This year, after a rough start, had been largely dominated by rookies Jevon Holland and Jaylen Waddle. Their ability to make impact plays has certainly been noticed, and both have flashed in crucial moments.

However, Dolphins fans and media alike had seemed to forget about the first-round pick, Jaelan Phillips. Coming out of UM, Phillips was regarded as a potentially elite pass rusher with a deep bag of tricks. This left Miami fans excited when he fell to them at the 18th pick.

Despite the hype, however, Phillips had failed to produce by all simple counting stats. While it seemed that he was getting close, he was rarely able to get home. Dolphins fans became frustrated, and it seemed that the optimism for Phillips faded as it grew for Waddle and Holland.

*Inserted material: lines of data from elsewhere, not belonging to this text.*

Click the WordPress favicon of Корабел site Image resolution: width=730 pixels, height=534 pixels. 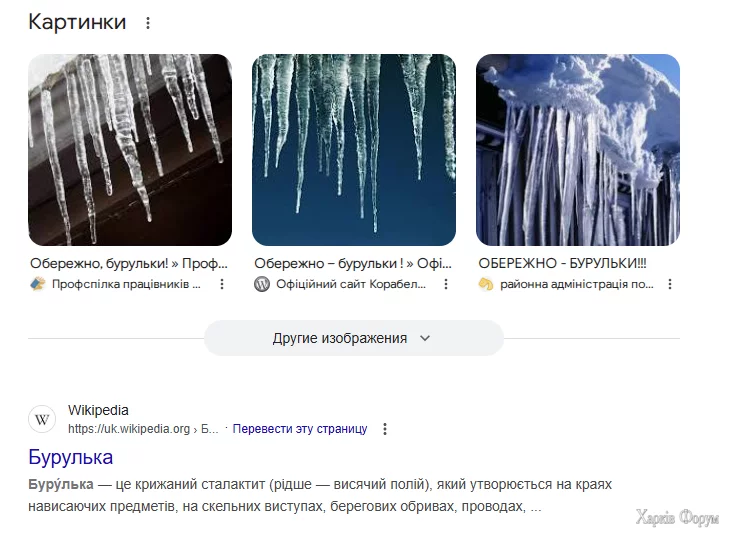click(x=262, y=284)
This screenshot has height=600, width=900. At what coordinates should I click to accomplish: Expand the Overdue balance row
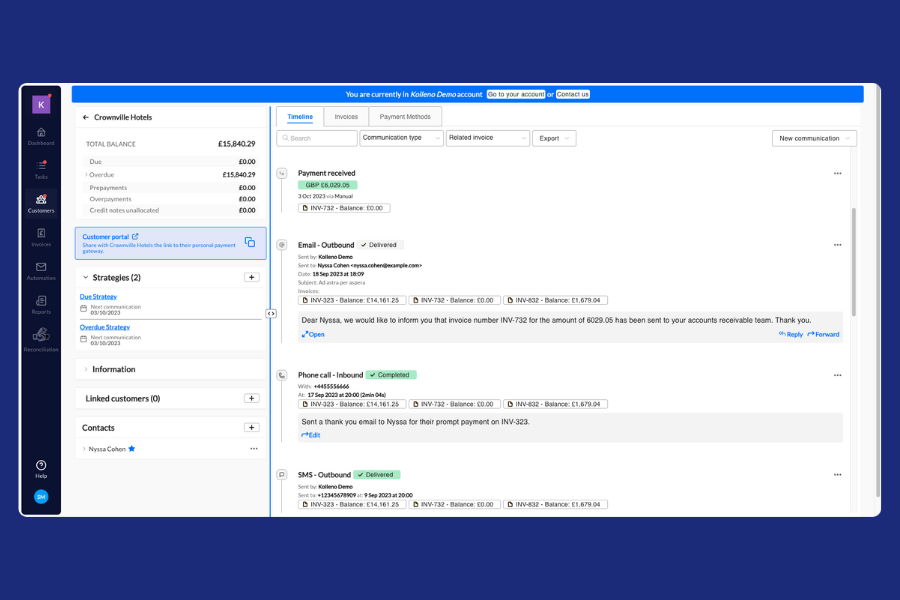click(86, 174)
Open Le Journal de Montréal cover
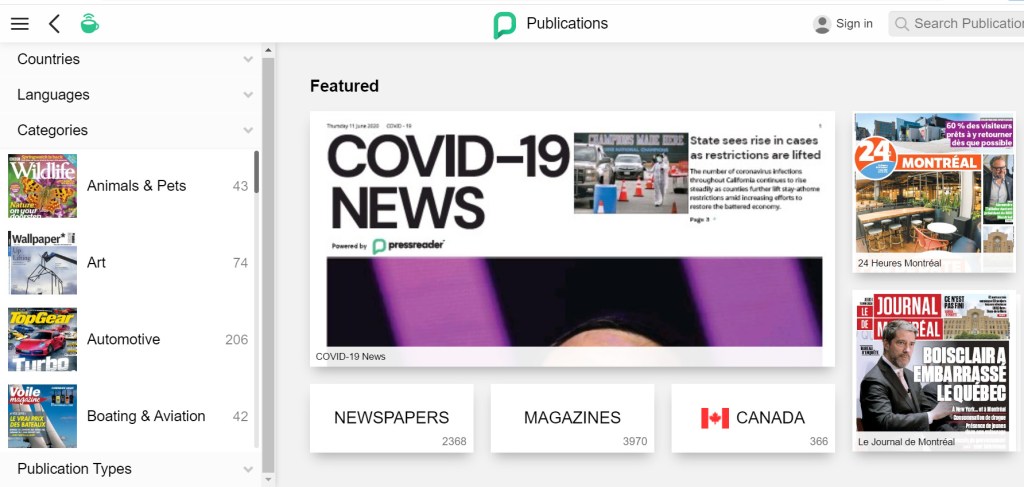 point(934,370)
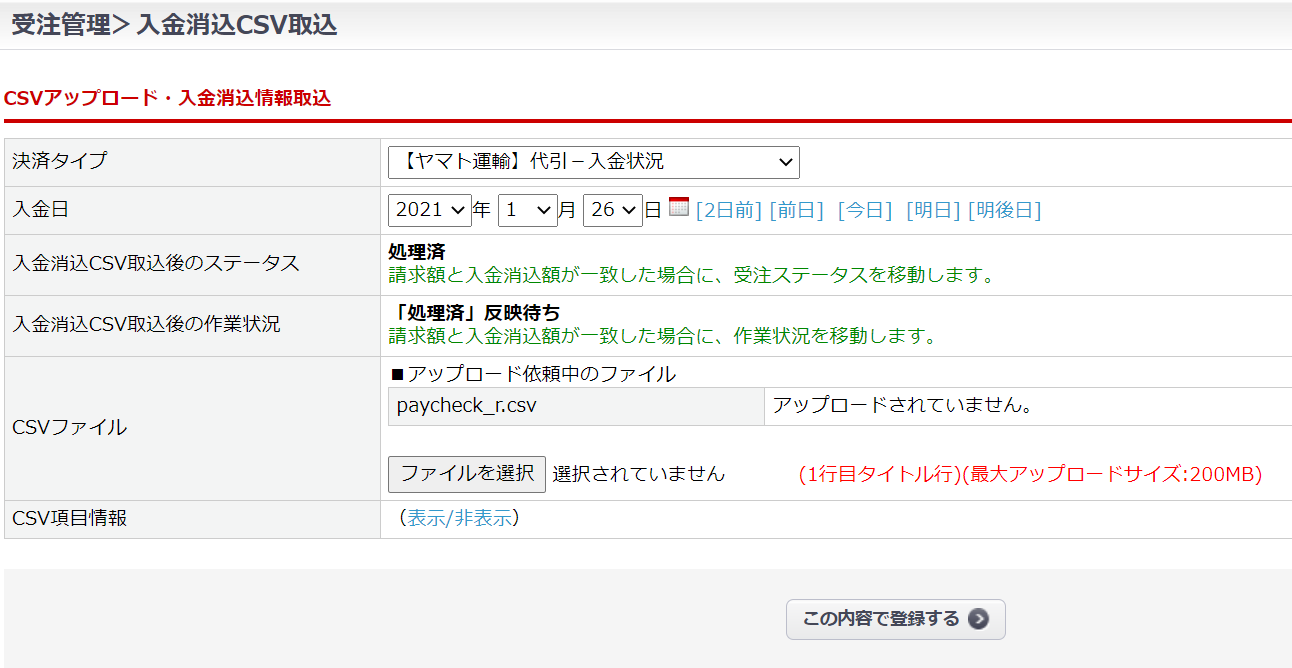Open the 決済タイプ payment type dropdown

click(593, 162)
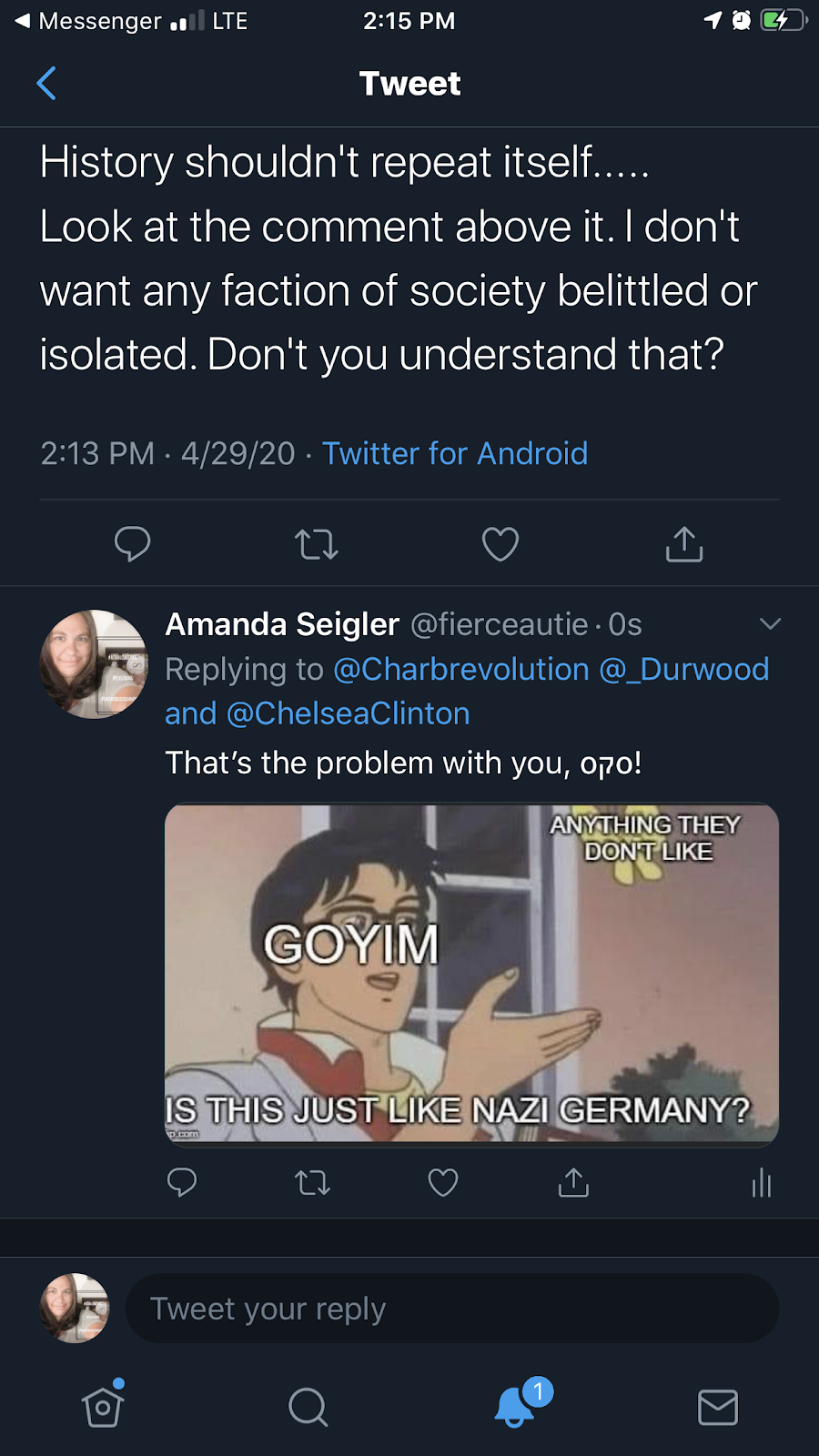This screenshot has height=1456, width=819.
Task: Share the main tweet
Action: coord(684,544)
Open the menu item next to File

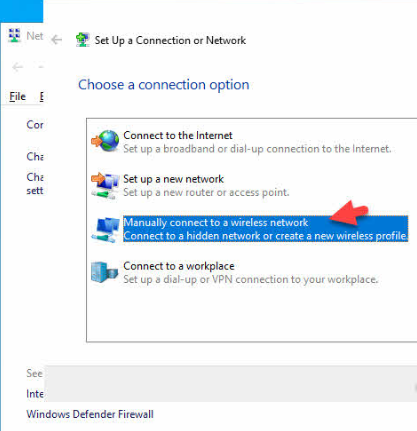pyautogui.click(x=41, y=97)
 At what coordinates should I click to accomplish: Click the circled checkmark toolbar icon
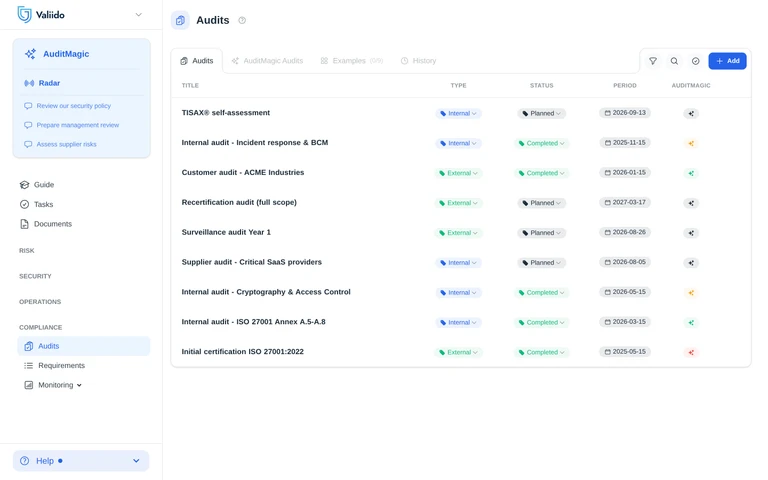pos(696,61)
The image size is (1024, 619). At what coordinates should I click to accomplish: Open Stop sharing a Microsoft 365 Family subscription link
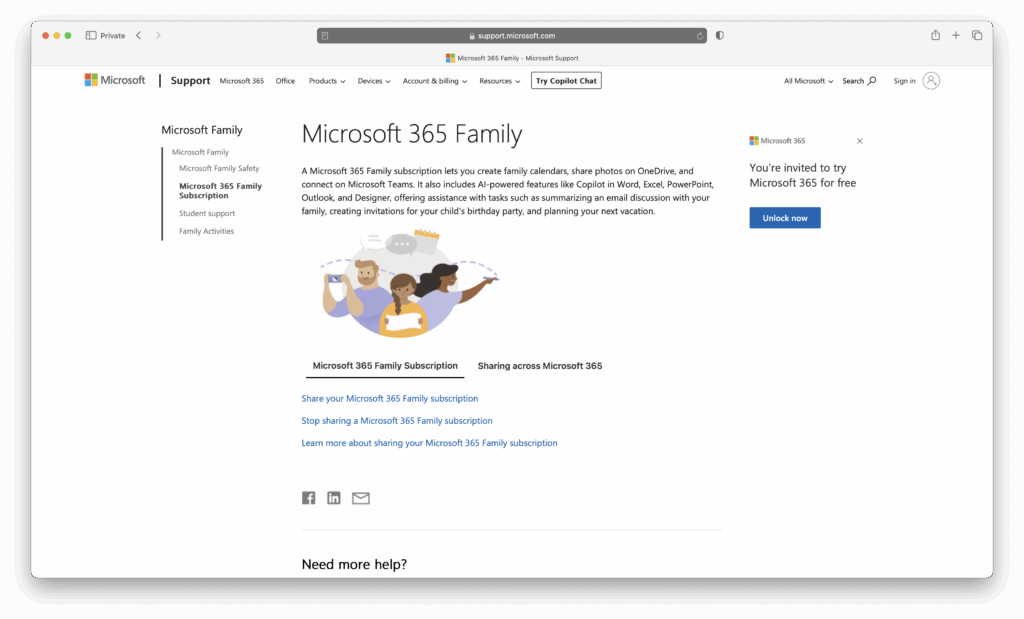coord(397,421)
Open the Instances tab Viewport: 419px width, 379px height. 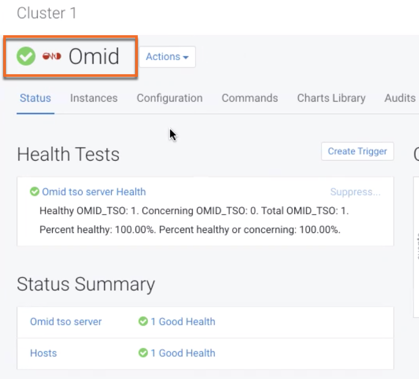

When the Dolphins took on the Panthers, all of it started to come together.

Coming out Party

Against an offensive line ranked among the worst in the league, Phillips was able to tally three sacks, a pass deflection, and a pressure leading to an INT.

Jaelan Phillips creates a pressure leading to an INT.

The numbers, however, weren’t as impressive as the tape on the plays themselves.

In particular, his work from the inside, with Emmanuel Ogbah on the edge, was spectacular. With Ogbah taking an outside route, Phillips was often left 1-on-1 with a guard. His combination of size and speed left these guards in the dust, and him in the backfield at will. With a skill-set as refined as Phillips’, it will be very difficult to stop him without tackle help.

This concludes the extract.